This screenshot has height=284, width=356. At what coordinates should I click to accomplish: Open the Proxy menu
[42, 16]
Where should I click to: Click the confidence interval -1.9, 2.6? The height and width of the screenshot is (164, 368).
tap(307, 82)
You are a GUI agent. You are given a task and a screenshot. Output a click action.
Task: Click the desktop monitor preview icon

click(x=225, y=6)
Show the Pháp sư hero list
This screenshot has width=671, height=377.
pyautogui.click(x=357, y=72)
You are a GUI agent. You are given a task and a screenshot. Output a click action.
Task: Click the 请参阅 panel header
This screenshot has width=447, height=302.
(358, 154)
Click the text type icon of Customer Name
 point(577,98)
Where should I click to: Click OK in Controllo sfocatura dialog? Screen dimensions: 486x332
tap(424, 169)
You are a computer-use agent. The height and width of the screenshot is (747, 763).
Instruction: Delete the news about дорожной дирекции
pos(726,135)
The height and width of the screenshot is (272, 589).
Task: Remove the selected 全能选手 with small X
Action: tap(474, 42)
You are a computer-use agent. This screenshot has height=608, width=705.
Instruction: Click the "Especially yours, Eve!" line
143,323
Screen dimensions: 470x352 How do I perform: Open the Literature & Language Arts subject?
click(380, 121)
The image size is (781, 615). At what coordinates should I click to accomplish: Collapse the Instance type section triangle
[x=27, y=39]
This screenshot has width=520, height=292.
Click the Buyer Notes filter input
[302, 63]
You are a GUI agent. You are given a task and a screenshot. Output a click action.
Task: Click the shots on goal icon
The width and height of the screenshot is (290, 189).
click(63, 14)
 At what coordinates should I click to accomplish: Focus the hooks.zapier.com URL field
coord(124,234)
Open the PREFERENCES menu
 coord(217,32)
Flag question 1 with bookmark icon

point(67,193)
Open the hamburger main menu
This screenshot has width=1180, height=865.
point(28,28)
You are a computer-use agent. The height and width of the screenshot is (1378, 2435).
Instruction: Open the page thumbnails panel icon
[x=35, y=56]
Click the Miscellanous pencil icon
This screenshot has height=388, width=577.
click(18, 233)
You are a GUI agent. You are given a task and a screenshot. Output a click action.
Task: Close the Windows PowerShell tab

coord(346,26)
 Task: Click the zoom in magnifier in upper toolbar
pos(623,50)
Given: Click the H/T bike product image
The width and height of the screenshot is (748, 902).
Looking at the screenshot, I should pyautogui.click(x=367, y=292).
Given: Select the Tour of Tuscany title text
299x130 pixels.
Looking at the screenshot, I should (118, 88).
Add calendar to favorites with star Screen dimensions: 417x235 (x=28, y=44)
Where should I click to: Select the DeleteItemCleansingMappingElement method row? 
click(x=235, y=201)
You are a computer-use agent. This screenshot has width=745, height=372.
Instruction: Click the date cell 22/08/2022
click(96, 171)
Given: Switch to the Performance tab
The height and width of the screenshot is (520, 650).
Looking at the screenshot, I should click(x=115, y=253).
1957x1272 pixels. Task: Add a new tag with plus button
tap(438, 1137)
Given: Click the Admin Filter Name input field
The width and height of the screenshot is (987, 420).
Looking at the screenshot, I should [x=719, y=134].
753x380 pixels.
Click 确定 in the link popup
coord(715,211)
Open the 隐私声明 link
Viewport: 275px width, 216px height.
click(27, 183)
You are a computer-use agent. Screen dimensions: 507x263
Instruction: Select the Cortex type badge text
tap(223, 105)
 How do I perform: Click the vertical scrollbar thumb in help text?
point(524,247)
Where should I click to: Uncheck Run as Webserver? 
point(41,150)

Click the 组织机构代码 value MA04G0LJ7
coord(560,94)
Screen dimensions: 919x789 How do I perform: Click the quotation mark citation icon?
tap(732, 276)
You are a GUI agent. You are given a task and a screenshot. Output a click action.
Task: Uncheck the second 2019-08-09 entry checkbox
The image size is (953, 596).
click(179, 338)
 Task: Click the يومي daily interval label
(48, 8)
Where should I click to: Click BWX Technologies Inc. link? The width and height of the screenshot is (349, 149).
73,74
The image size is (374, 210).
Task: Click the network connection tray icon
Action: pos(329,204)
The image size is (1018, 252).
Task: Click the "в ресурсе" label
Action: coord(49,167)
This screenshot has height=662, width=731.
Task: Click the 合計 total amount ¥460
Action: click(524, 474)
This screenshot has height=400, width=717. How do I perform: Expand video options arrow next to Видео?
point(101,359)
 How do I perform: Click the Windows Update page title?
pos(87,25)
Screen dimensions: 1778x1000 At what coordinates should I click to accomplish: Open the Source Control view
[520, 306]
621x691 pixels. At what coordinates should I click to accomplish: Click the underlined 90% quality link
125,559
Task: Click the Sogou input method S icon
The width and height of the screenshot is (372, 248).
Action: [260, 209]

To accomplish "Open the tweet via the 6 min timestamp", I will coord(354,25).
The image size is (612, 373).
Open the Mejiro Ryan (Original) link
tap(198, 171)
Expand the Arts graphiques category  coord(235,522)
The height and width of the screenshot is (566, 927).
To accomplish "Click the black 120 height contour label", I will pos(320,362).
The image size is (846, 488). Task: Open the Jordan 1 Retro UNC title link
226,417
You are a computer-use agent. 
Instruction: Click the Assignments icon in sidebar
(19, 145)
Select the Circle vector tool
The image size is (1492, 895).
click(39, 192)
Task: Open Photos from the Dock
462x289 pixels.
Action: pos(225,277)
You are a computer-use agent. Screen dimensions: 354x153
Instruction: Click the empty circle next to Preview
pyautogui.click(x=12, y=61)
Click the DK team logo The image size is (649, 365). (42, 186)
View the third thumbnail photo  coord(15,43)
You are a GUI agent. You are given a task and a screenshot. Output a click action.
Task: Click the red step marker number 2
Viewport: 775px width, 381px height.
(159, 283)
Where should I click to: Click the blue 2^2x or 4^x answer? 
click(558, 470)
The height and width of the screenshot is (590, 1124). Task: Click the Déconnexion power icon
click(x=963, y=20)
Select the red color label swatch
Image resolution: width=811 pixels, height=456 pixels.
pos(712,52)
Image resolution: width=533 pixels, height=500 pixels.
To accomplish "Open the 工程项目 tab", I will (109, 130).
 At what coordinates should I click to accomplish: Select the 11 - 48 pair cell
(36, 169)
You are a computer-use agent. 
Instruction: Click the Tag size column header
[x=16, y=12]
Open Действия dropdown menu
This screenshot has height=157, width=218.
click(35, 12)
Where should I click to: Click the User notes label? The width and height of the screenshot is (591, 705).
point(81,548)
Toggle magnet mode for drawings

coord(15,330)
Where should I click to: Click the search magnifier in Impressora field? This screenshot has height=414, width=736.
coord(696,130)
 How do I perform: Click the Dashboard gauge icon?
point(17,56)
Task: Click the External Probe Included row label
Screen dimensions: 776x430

__WHAT THE EXERCISE ASKS__
Copy all of the material above word for word, leaving every line unchanged.

__WRITTEN RESPONSE__
This screenshot has height=284, width=356. At what coordinates should I click to accomplish: Open the Proxy menu
[42, 16]
Where should I click to: Click the confidence interval -1.9, 2.6? The height and width of the screenshot is (164, 368).
tap(307, 82)
You are a GUI agent. You are given a task and a screenshot. Output a click action.
Task: Click the desktop monitor preview icon

click(x=225, y=6)
Show the Pháp sư hero list
This screenshot has width=671, height=377.
pyautogui.click(x=357, y=72)
You are a GUI agent. You are given a task and a screenshot. Output a click action.
Task: Click the 请参阅 panel header
This screenshot has width=447, height=302.
(358, 154)
Click the text type icon of Customer Name
 point(577,98)
Where should I click to: Click OK in Controllo sfocatura dialog? Screen dimensions: 486x332
tap(424, 169)
You are a computer-use agent. The height and width of the screenshot is (747, 763).
Instruction: Delete the news about дорожной дирекции
pos(726,135)
The height and width of the screenshot is (272, 589).
Task: Remove the selected 全能选手 with small X
Action: tap(474, 42)
You are a computer-use agent. This screenshot has height=608, width=705.
Instruction: Click the "Especially yours, Eve!" line
143,323
Screen dimensions: 470x352 How do I perform: Open the Literature & Language Arts subject?
click(380, 121)
The image size is (781, 615). At what coordinates should I click to accomplish: Collapse the Instance type section triangle
[x=27, y=39]
This screenshot has width=520, height=292.
Click the Buyer Notes filter input
[302, 63]
You are a GUI agent. You are given a task and a screenshot. Output a click action.
Task: Click the shots on goal icon
The width and height of the screenshot is (290, 189).
click(63, 14)
 At what coordinates should I click to accomplish: Focus the hooks.zapier.com URL field
coord(124,234)
Open the PREFERENCES menu
 coord(217,32)
Flag question 1 with bookmark icon

point(67,193)
Open the hamburger main menu
This screenshot has width=1180, height=865.
point(28,28)
You are a computer-use agent. The height and width of the screenshot is (1378, 2435).
Instruction: Open the page thumbnails panel icon
[x=35, y=56]
Click the Miscellanous pencil icon
This screenshot has height=388, width=577.
click(18, 233)
You are a GUI agent. You are given a task and a screenshot. Output a click action.
Task: Close the Windows PowerShell tab

coord(346,26)
 Task: Click the zoom in magnifier in upper toolbar
pos(623,50)
Given: Click the H/T bike product image
The width and height of the screenshot is (748, 902).
Looking at the screenshot, I should pyautogui.click(x=367, y=292).
Given: Select the Tour of Tuscany title text
299x130 pixels.
Looking at the screenshot, I should (118, 88).
Add calendar to favorites with star Screen dimensions: 417x235 (x=28, y=44)
Where should I click to: Select the DeleteItemCleansingMappingElement method row? 
click(x=235, y=201)
You are a computer-use agent. This screenshot has width=745, height=372.
Instruction: Click the date cell 22/08/2022
click(96, 171)
Given: Switch to the Performance tab
The height and width of the screenshot is (520, 650).
Looking at the screenshot, I should click(x=115, y=253).
1957x1272 pixels. Task: Add a new tag with plus button
tap(438, 1137)
Given: Click the Admin Filter Name input field
The width and height of the screenshot is (987, 420).
Looking at the screenshot, I should [x=719, y=134].
753x380 pixels.
Click 确定 in the link popup
coord(715,211)
Open the 隐私声明 link
Viewport: 275px width, 216px height.
click(27, 183)
You are a computer-use agent. Screen dimensions: 507x263
Instruction: Select the Cortex type badge text
tap(223, 105)
 How do I perform: Click the vertical scrollbar thumb in help text?
point(524,247)
Where should I click to: Uncheck Run as Webserver? 
point(41,150)

Click the 组织机构代码 value MA04G0LJ7
coord(560,94)
Screen dimensions: 919x789 How do I perform: Click the quotation mark citation icon?
tap(732, 276)
You are a GUI agent. You are given a task and a screenshot. Output a click action.
Task: Uncheck the second 2019-08-09 entry checkbox
The image size is (953, 596).
click(179, 338)
 Task: Click the يومي daily interval label
(48, 8)
Where should I click to: Click BWX Technologies Inc. link? The width and height of the screenshot is (349, 149).
73,74
The image size is (374, 210).
Task: Click the network connection tray icon
Action: pos(329,204)
The image size is (1018, 252).
Task: Click the "в ресурсе" label
Action: coord(49,167)
This screenshot has height=662, width=731.
Task: Click the 合計 total amount ¥460
Action: click(524, 474)
This screenshot has height=400, width=717. How do I perform: Expand video options arrow next to Видео?
point(101,359)
 How do I perform: Click the Windows Update page title?
pos(87,25)
Screen dimensions: 1778x1000 At what coordinates should I click to accomplish: Open the Source Control view
[520, 306]
621x691 pixels. At what coordinates should I click to accomplish: Click the underlined 90% quality link
125,559
Task: Click the Sogou input method S icon
The width and height of the screenshot is (372, 248).
Action: [260, 209]

To accomplish "Open the tweet via the 6 min timestamp", I will coord(354,25).
The image size is (612, 373).
Open the Mejiro Ryan (Original) link
tap(198, 171)
Expand the Arts graphiques category  coord(235,522)
The height and width of the screenshot is (566, 927).
To accomplish "Click the black 120 height contour label", I will pos(320,362).
The image size is (846, 488). Task: Open the Jordan 1 Retro UNC title link
226,417
You are a computer-use agent. 
Instruction: Click the Assignments icon in sidebar
(19, 145)
Select the Circle vector tool
The image size is (1492, 895).
click(39, 192)
Task: Open Photos from the Dock
462x289 pixels.
Action: pos(225,277)
You are a computer-use agent. Screen dimensions: 354x153
Instruction: Click the empty circle next to Preview
pyautogui.click(x=12, y=61)
Click the DK team logo The image size is (649, 365). (42, 186)
View the third thumbnail photo  coord(15,43)
You are a GUI agent. You are given a task and a screenshot. Output a click action.
Task: Click the red step marker number 2
Viewport: 775px width, 381px height.
(159, 283)
Where should I click to: Click the blue 2^2x or 4^x answer? 
click(558, 470)
The height and width of the screenshot is (590, 1124). Task: Click the Déconnexion power icon
click(x=963, y=20)
Select the red color label swatch
Image resolution: width=811 pixels, height=456 pixels.
pos(712,52)
Image resolution: width=533 pixels, height=500 pixels.
To accomplish "Open the 工程项目 tab", I will (109, 130).
 At what coordinates should I click to accomplish: Select the 11 - 48 pair cell
(36, 169)
You are a computer-use agent. 
Instruction: Click the Tag size column header
[x=16, y=12]
Open Действия dropdown menu
This screenshot has height=157, width=218.
click(35, 12)
Where should I click to: Click the User notes label? The width and height of the screenshot is (591, 705).
point(81,548)
Toggle magnet mode for drawings

coord(15,330)
Where should I click to: Click the search magnifier in Impressora field? This screenshot has height=414, width=736.
coord(696,130)
 How do I perform: Click the Dashboard gauge icon?
point(17,56)
Task: Click the External Probe Included row label
Screen dimensions: 776x430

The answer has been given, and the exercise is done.